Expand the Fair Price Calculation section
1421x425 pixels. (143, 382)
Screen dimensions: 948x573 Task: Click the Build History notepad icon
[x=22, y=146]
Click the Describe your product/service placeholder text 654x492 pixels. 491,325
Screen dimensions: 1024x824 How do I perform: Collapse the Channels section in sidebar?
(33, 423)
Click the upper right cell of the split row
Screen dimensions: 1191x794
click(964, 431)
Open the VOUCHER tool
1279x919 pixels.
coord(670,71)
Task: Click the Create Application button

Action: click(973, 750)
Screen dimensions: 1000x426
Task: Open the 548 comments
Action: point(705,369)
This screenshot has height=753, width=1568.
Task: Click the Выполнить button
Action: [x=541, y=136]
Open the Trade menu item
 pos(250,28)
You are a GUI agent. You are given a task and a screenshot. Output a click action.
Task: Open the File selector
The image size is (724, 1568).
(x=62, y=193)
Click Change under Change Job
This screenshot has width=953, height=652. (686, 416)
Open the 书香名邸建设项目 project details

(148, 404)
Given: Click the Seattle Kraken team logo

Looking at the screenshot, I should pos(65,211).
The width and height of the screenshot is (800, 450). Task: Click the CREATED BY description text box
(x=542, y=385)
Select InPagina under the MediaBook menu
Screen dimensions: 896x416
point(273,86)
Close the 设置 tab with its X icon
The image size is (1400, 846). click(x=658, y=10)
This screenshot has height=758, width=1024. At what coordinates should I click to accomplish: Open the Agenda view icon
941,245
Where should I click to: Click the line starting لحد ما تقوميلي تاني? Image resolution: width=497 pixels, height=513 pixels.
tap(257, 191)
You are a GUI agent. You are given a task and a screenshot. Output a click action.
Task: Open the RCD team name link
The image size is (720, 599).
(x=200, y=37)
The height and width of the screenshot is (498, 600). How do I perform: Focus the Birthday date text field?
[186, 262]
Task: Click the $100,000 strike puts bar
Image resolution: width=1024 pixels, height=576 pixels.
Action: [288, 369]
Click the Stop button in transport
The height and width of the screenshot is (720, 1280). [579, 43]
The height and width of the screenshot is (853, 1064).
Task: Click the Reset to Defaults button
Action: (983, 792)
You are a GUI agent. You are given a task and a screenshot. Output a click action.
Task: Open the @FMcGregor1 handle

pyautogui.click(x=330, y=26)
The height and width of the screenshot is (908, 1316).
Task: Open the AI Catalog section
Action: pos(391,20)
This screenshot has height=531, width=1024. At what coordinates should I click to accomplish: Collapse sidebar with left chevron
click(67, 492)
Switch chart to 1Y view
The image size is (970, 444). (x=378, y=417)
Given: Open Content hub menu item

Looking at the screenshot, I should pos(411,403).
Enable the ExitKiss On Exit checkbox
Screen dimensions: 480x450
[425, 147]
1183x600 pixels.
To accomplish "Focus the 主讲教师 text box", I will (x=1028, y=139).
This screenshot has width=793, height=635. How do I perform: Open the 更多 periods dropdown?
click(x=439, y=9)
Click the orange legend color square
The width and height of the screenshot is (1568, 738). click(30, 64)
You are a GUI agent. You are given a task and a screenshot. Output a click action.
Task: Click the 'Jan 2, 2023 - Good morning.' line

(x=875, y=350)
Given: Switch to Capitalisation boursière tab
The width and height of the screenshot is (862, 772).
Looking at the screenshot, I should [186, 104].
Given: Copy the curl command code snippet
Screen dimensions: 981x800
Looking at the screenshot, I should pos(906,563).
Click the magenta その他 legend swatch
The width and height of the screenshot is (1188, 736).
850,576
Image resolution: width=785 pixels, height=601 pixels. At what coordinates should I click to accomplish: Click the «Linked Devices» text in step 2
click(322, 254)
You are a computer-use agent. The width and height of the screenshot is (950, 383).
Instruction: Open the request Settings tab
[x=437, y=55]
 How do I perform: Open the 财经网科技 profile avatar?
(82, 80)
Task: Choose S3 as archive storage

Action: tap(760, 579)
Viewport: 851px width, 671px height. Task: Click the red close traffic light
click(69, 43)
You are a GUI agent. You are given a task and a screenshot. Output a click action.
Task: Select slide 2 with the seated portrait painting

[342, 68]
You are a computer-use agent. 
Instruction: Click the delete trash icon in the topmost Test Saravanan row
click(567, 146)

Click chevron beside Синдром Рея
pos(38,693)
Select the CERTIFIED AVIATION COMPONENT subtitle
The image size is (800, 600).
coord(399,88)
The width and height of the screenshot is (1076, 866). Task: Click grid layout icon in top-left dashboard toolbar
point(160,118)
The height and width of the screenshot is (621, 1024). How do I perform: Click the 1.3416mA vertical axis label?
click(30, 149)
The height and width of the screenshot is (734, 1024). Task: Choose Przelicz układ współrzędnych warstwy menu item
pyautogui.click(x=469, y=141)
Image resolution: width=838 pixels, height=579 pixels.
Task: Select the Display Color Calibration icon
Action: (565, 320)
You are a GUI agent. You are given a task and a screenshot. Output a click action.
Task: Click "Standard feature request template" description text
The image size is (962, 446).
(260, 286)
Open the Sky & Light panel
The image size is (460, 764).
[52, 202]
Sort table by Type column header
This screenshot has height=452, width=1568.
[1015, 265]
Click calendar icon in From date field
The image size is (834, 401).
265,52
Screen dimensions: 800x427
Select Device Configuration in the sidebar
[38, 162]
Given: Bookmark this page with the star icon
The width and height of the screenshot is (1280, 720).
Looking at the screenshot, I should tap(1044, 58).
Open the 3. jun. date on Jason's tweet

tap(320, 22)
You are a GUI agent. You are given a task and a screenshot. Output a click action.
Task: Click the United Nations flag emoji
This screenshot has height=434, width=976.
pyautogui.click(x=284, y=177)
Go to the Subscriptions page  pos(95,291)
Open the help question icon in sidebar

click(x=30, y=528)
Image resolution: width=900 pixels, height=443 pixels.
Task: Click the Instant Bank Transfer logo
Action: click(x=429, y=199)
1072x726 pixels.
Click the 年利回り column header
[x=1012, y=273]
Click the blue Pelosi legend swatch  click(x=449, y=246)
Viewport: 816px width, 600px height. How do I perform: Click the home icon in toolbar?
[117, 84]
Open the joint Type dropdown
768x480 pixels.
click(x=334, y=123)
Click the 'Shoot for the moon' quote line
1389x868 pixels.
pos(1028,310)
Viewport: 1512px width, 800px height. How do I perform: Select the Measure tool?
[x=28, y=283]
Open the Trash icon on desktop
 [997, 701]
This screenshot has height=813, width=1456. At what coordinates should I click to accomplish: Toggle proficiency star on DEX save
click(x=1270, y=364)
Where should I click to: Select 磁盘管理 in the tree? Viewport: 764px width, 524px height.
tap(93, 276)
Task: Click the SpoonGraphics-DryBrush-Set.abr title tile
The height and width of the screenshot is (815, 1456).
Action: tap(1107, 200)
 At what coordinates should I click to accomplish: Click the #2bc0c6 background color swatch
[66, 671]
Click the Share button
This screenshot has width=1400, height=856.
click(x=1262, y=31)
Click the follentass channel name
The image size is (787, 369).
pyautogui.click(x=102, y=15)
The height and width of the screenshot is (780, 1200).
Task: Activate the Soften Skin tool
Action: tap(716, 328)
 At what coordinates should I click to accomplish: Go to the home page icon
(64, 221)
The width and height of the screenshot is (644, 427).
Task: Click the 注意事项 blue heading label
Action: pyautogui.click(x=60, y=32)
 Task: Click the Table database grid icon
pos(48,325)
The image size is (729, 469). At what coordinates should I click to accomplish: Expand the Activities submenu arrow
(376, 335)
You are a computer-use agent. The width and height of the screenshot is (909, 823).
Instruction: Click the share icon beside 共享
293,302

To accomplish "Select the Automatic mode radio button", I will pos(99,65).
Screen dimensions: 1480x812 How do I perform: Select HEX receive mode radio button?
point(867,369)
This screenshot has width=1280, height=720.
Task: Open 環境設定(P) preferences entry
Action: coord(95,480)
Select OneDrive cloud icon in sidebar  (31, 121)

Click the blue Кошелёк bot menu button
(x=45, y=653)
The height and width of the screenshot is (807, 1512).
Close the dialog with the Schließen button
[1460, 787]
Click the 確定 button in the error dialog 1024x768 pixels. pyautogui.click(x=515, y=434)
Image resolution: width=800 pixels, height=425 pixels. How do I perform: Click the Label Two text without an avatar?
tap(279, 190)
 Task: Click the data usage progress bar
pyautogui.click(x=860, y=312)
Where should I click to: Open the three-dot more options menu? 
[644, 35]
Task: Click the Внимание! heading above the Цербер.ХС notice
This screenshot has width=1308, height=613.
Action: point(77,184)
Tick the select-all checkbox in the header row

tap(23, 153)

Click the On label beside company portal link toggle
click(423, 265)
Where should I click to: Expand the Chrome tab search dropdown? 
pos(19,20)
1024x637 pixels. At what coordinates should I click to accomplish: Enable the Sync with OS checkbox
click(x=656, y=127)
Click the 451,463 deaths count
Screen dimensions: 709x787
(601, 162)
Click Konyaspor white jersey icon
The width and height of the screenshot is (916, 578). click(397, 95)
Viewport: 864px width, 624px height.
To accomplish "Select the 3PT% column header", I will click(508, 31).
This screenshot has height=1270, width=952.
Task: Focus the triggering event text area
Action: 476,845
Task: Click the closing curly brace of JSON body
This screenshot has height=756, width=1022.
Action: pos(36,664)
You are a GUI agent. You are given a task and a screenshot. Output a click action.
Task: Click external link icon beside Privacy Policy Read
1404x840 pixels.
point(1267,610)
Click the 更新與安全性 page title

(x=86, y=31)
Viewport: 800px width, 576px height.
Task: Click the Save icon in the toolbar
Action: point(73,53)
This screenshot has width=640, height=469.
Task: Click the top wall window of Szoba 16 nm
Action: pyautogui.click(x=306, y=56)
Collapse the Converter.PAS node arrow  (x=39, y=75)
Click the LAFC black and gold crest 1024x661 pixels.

(EXERCISE BRIEF):
Where the word "computer" occurs in a line of the records, copy that line.

(ANSWER BOX):
You are a computer-use agent. The width and height of the screenshot is (950, 383).
You are a computer-use agent. 
You are a computer-use agent. The width and height of the screenshot is (909, 823).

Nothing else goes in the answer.